▸ **TASK PROMPT**: Each line of the entries that mentions the string "computer" needs to be reported.

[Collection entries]
○ ○ ○

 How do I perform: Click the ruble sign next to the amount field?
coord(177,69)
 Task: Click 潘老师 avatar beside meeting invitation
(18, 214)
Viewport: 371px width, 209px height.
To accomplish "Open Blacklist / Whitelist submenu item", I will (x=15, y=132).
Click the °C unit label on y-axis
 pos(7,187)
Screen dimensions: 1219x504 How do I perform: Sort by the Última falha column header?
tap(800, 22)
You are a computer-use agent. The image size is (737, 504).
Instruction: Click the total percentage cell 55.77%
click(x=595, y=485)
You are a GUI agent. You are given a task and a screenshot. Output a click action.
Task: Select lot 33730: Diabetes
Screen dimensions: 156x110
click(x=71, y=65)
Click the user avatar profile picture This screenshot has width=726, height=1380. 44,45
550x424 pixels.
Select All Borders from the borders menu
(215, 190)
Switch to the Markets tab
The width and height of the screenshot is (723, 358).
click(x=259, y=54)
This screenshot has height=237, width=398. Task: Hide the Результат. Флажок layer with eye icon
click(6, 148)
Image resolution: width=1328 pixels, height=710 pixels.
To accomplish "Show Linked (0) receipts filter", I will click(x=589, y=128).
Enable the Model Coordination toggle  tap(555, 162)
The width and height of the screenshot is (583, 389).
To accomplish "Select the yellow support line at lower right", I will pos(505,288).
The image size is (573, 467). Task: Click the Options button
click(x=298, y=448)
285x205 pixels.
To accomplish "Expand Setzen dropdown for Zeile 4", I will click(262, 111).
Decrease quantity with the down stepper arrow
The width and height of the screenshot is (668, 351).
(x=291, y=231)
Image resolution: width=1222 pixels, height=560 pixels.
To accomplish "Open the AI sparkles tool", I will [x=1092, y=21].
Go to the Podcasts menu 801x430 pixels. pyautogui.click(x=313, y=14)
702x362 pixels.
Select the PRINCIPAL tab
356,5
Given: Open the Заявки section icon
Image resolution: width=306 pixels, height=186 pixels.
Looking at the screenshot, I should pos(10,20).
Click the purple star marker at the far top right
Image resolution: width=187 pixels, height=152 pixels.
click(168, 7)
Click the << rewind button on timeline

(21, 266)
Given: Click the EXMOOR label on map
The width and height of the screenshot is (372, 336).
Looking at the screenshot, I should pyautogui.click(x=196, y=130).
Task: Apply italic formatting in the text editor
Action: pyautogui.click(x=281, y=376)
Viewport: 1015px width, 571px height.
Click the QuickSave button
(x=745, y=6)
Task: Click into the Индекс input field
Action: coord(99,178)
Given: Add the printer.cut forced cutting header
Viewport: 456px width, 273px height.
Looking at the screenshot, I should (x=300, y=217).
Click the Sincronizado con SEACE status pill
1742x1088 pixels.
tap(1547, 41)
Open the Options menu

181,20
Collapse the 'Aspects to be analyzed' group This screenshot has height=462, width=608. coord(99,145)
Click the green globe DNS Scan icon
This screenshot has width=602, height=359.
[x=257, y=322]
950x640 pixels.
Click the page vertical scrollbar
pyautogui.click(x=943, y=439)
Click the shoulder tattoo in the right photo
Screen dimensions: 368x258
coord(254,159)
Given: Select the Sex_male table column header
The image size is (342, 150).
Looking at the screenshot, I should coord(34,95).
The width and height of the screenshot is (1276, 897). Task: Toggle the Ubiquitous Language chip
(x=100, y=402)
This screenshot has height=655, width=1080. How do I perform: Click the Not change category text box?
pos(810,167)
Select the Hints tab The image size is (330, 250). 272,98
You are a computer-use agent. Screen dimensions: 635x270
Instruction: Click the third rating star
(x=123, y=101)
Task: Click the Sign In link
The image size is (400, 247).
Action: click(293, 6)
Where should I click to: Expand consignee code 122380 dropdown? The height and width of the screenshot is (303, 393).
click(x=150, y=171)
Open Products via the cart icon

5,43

○ ○ ○

▸ **YOUR SOLUTION**:
You are a computer-use agent. The image size is (737, 504).
You are a computer-use agent. Screen dimensions: 635x270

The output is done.